The project seeks to develop energy-efficient hardware and machine learning architectures that can learn from a continuous stream of new data in real time. It will create no-human-in-the-loop hardware generators and compilers to enable automated creation of machine learning application-specific integrated circuits (ASICs) from high level source code.

DARPA researchers especially are interested in architectures like conventional feed forward (convolutional) neural networks; recurrent networks and their specialized versions; neuroscience-inspired architectures, such as spike time-dependent neural nets including their stochastic counterparts; non-neural machine learning architectures inspired by psychophysics as well as statistical techniques; classical supervised learning (e.g., regression and decision trees); unsupervised learning (e.g., clustering) approaches; semi-supervised learning methods; generative adversarial learning techniques, and other approaches such as transfer learning, reinforcement learning, manifold learning, and/or life-long learning.[Native Advertisement]

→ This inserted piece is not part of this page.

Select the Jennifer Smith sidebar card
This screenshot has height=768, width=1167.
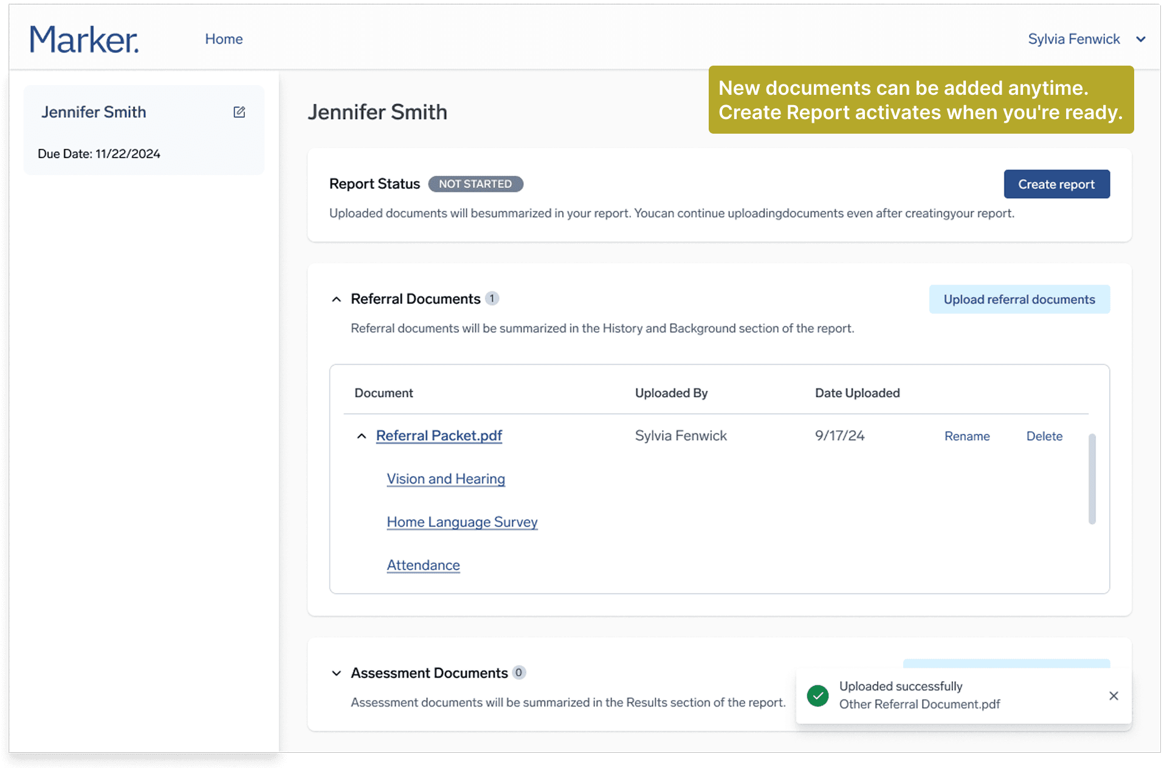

It is likely that ultra-specialized ASICs will be necessary to meet the physical SWaP requirements of autonomous systems with real-time response and low learning latency requirements. Unfortunately, the high cost of design and implementation today has made development of machine learning ASICs impractical for all but the highest-volume applications.


Complex machine learning processor chips take months or years to design, and require a large team of experts with knowledge in machine learning, low-level micro-architectures, and physical chip design. The complexity challenge of modern ASIC design is under investigation in DARPA’s Intelligent Design of Electronic Assets (IDEA), Posh Open Source Hardware (POSH), and Circuit Realization at Faster Timescales (CRAFT) programs.

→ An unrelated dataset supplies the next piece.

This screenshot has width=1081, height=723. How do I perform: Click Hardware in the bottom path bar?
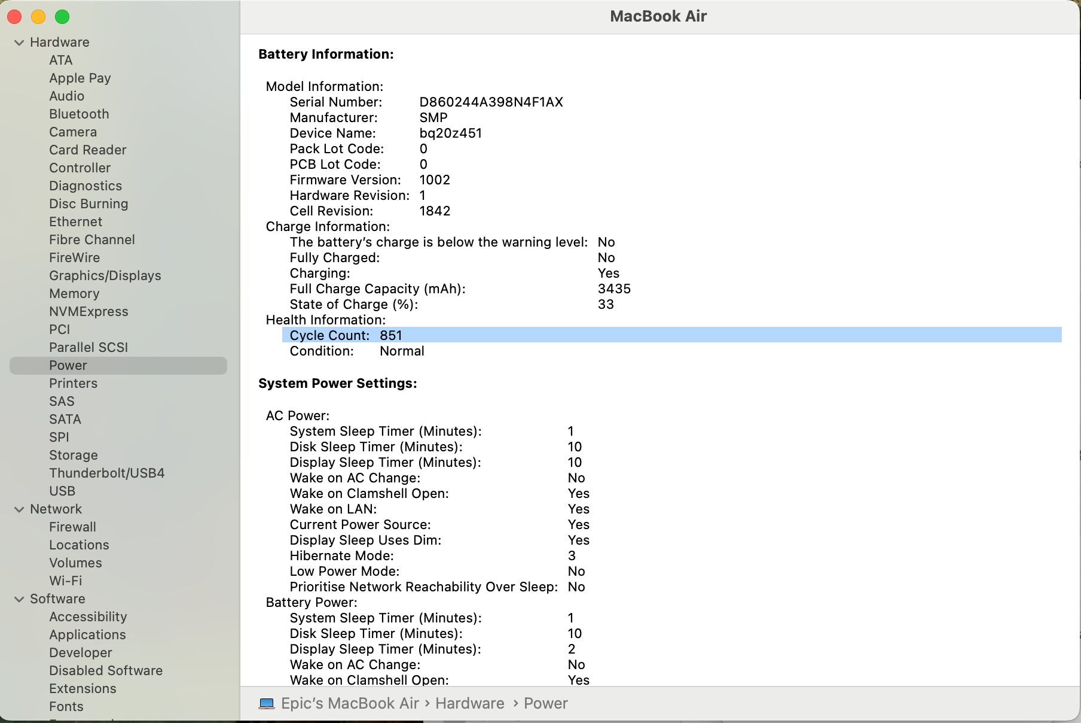[x=469, y=704]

The DARPA RTML program will capitalize these approaches by creating no-human-in-the-loop hardware generators optimized for machine learning, and enable automated generation of machine-learning ASICs directly from high-level source code. The RTML program is split into two 18-month research phases: machine learning hardware compiler; and real-time machine learning systems.

The first segment will create automated hardware compilers for state-of-the-art machine learning algorithms and networks using existing machine learning programming frameworks as inputs. The goal is to demonstrate a compiler capable of auto-generating a large catalog of scalable machine learning hardware instances ranked by performance, size, weight, area, power, throughput, and latency.

The second segment will incorporate state-of-the-art machine learning advances while adding compiler support for hardware optimization driven by system requirements.


The RTML seeks to answer these questions: can we build an application-specific silicon compiler for machine learning; what hardware architectures are best suited to RTML; what are the lower latency limits for various RTML tasks; and what is the lowest SWaP feasible for various RTML tasks?

Unwanted are research that does not result in deliverable hardware; circuits that cannot be produced in standards CMOS foundries; new domain-specific languages; new approaches to physical layout; and incremental efforts.